Oh and one family have made their enormous wealth through being too-of-the-pyramid drug dealers, it's the worst kept secret ever but no one seems to give a shit.
Do you find the families threaten to remove the kids if you refer them to social services?
NiceGerbil · 03/08/2021 23:42

You work in the field and you say there is no middle ground, assistance, support etc that social services can or do offer.

It's

Keeping an eye
Or
Taking the children into care

You're the expert so obviously that's true. I honestly thought SS etc could offer things like support for alcohol and etc etc.

I had no idea it was essentially. No action or nuclear option.

I'm really surprised. I think that's really bad.

MissM2912 · 03/08/2021 23:42

FrangipaniDeLaSqueegeeMop The child in the local comp wouldn’t be whipped away!
Honestly.

MissM2912 · 03/08/2021 23:44

Nice gerbil social services don’t provide support themselves as such- they signpost and then it is up to the parent themselves to avail of it.
Accessing support might be written in to a support/ child’s plan but social work can’t make the parent do it.

NiceGerbil · 03/08/2021 23:46

'the things you refer to like Nice school are protective factors.'

I said private school. Why do you assume it was 'nice'? A 'protective factor''??

That is exactly the sort of bias OP is talking about.

+ + +

Return everything in the forum thread on social services from "I'm really surprised." down to "parent do it.", copied word for word.

+ + +

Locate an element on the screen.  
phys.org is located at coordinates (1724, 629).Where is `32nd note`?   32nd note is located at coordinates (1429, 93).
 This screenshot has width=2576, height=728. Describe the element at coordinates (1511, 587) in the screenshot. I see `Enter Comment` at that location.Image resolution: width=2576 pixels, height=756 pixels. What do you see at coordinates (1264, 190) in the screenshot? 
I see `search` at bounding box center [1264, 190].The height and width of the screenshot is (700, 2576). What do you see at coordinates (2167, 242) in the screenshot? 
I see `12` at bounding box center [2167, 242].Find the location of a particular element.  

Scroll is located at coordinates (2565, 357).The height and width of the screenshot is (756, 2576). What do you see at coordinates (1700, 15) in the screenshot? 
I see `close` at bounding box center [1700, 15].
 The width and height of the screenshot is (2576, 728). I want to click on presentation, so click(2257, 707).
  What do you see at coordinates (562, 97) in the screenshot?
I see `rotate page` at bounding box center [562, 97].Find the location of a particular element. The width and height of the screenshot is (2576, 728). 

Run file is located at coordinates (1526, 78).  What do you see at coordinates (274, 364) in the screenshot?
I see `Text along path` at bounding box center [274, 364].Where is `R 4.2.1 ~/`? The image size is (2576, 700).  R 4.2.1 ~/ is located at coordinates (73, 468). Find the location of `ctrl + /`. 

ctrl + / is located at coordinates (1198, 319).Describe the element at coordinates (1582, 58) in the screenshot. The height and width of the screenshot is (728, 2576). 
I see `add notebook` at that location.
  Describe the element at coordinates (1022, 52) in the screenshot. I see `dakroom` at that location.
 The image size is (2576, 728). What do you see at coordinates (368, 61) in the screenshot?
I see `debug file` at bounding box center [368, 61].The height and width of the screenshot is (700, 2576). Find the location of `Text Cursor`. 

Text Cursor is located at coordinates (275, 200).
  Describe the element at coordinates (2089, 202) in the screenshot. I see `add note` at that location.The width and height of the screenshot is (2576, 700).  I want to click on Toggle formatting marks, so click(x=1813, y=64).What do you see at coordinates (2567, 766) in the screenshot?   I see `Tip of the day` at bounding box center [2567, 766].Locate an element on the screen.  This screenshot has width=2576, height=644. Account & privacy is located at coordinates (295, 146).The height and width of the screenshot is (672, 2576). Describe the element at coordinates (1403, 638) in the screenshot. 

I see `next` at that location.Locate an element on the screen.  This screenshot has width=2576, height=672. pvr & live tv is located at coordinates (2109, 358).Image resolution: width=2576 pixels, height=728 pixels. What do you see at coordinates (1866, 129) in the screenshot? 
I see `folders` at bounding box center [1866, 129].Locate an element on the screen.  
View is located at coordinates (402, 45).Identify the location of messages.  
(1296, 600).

+ + +

## Answer area
I'm really surprised. I think that's really bad.

MissM2912 · 03/08/2021 23:42

FrangipaniDeLaSqueegeeMop The child in the local comp wouldn’t be whipped away!
Honestly.

MissM2912 · 03/08/2021 23:44

Nice gerbil social services don’t provide support themselves as such- they signpost and then it is up to the parent themselves to avail of it.
Accessing support might be written in to a support/ child’s plan but social work can’t make the parent do it.